* BEGIN *

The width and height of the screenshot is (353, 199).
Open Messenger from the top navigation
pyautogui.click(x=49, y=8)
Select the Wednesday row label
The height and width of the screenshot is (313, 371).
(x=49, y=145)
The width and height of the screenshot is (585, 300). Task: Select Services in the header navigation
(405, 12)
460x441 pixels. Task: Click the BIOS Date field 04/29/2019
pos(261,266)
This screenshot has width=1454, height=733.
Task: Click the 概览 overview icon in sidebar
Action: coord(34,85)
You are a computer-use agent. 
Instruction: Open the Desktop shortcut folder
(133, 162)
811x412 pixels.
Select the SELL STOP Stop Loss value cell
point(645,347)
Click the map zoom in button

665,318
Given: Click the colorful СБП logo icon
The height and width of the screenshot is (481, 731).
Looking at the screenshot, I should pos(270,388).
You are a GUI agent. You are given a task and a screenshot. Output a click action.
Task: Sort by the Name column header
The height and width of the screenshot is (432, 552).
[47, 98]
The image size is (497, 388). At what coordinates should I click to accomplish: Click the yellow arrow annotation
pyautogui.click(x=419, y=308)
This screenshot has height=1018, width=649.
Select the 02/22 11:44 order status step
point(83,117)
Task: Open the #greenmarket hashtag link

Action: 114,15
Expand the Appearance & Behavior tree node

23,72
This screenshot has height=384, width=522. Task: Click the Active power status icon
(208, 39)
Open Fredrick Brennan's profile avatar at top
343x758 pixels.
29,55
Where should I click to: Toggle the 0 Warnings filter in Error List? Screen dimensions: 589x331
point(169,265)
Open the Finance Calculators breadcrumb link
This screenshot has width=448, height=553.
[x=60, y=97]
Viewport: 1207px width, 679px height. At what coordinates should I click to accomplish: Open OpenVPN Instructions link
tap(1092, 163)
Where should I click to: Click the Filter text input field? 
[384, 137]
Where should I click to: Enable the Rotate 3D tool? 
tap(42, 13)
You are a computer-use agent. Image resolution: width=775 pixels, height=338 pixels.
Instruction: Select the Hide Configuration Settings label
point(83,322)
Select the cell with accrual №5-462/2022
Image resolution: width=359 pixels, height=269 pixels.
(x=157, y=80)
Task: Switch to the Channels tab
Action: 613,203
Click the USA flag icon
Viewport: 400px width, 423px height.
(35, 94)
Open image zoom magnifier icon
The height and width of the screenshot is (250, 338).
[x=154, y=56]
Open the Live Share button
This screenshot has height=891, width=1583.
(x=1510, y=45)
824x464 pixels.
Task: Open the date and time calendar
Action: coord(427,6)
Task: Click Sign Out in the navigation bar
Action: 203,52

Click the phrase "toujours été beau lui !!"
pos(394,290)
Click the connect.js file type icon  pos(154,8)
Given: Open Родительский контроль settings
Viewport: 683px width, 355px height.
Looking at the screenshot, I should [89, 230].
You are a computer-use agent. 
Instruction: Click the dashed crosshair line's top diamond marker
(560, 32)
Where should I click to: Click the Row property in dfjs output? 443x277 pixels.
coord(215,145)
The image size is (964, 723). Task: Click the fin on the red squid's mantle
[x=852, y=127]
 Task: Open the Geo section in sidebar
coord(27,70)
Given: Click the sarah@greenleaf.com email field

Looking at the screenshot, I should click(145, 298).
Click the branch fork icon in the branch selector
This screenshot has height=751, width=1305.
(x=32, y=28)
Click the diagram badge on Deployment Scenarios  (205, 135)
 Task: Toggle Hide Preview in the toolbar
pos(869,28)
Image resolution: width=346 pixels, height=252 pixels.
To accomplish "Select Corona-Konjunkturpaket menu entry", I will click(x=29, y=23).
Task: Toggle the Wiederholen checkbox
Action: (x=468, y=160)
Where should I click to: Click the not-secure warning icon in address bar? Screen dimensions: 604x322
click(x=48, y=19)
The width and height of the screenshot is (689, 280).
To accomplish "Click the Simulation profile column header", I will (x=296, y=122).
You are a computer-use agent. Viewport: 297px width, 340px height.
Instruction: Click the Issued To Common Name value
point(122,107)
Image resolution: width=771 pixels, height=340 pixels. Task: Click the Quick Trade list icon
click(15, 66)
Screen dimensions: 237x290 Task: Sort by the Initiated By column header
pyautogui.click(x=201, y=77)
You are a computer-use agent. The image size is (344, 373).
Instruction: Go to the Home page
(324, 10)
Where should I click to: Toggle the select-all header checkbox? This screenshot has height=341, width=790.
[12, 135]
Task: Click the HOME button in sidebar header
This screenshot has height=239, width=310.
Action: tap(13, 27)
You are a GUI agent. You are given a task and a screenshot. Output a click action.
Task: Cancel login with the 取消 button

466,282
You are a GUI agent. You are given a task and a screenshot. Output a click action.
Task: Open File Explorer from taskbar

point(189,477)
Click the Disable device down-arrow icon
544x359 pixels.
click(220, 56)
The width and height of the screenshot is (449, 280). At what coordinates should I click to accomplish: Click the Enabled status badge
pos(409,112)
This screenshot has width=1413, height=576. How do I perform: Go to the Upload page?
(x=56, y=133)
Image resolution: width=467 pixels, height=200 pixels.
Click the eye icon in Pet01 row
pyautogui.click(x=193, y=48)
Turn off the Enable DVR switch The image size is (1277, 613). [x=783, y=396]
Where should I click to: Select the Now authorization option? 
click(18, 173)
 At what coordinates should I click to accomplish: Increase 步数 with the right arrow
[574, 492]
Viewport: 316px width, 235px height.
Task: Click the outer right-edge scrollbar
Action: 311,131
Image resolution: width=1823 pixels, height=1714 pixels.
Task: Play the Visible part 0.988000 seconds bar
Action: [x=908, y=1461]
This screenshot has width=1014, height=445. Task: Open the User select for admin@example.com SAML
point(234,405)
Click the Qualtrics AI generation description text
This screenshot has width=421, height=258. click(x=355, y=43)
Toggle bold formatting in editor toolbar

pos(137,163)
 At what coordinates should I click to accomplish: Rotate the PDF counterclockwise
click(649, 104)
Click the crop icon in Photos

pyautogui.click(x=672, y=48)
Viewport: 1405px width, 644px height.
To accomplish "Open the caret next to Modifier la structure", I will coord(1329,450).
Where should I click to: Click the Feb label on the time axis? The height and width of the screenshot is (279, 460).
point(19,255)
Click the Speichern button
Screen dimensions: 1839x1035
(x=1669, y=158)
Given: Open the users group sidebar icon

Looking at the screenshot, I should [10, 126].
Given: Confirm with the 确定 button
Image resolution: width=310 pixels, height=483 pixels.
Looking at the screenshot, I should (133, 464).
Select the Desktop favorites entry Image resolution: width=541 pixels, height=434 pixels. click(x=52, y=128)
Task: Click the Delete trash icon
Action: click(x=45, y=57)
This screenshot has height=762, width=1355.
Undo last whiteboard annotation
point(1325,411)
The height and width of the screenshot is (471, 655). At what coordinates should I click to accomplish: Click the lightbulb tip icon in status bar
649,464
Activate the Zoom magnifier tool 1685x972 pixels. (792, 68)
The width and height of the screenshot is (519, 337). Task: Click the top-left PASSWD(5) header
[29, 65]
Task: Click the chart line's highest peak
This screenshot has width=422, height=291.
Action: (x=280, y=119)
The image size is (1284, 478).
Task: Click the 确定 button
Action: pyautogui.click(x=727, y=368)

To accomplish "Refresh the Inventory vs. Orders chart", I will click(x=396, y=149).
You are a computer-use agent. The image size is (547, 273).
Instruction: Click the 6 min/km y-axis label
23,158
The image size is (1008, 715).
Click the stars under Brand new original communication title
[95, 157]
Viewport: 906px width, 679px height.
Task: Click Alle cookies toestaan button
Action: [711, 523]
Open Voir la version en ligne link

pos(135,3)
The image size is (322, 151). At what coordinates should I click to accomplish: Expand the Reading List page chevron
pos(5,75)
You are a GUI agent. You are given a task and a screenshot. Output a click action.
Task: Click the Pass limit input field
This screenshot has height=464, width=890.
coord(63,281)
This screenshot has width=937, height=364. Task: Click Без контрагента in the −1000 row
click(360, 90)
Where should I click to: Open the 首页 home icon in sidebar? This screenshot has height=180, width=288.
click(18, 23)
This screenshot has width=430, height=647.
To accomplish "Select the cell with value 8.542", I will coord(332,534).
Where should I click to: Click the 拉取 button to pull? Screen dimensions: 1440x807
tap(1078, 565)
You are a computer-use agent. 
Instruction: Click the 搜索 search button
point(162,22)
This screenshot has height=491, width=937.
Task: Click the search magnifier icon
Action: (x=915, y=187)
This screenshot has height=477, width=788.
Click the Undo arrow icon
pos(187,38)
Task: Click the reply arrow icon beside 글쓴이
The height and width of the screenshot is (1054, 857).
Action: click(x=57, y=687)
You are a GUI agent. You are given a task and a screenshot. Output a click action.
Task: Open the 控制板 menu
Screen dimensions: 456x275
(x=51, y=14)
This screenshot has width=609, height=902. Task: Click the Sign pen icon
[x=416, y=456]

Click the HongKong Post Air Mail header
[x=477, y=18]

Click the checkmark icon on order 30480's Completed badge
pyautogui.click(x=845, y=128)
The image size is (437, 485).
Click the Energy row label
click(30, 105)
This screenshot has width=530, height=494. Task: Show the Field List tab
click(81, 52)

* END *

Challenge → Rewrite the lines from the one containing "Where should I click to: Click the Filter" through the one containing "coord(215,145)" as a numbered list, omitting any blank lines.

Result →
1. Where should I click to: Click the Filter text input field? 
2. [384, 137]
3. Where should I click to: Enable the Rotate 3D tool? 
4. tap(42, 13)
5. You are a computer-use agent. Image resolution: width=775 pixels, height=338 pixels.
6. Instruction: Select the Hide Configuration Settings label
7. point(83,322)
8. Select the cell with accrual №5-462/2022
9. Image resolution: width=359 pixels, height=269 pixels.
10. (x=157, y=80)
11. Task: Switch to the Channels tab
12. Action: 613,203
13. Click the USA flag icon
14. Viewport: 400px width, 423px height.
15. (35, 94)
16. Open image zoom magnifier icon
17. The height and width of the screenshot is (250, 338).
18. [x=154, y=56]
19. Open the Live Share button
20. This screenshot has height=891, width=1583.
21. (x=1510, y=45)
22. 824x464 pixels.
23. Task: Open the date and time calendar
24. Action: coord(427,6)
25. Task: Click Sign Out in the navigation bar
26. Action: 203,52
27. Click the phrase "toujours été beau lui !!"
28. pos(394,290)
29. Click the connect.js file type icon  pos(154,8)
30. Given: Open Родительский контроль settings
31. Viewport: 683px width, 355px height.
32. Looking at the screenshot, I should [89, 230].
33. You are a computer-use agent. 
34. Instruction: Click the dashed crosshair line's top diamond marker
35. (560, 32)
36. Where should I click to: Click the Row property in dfjs output? 443x277 pixels.
37. coord(215,145)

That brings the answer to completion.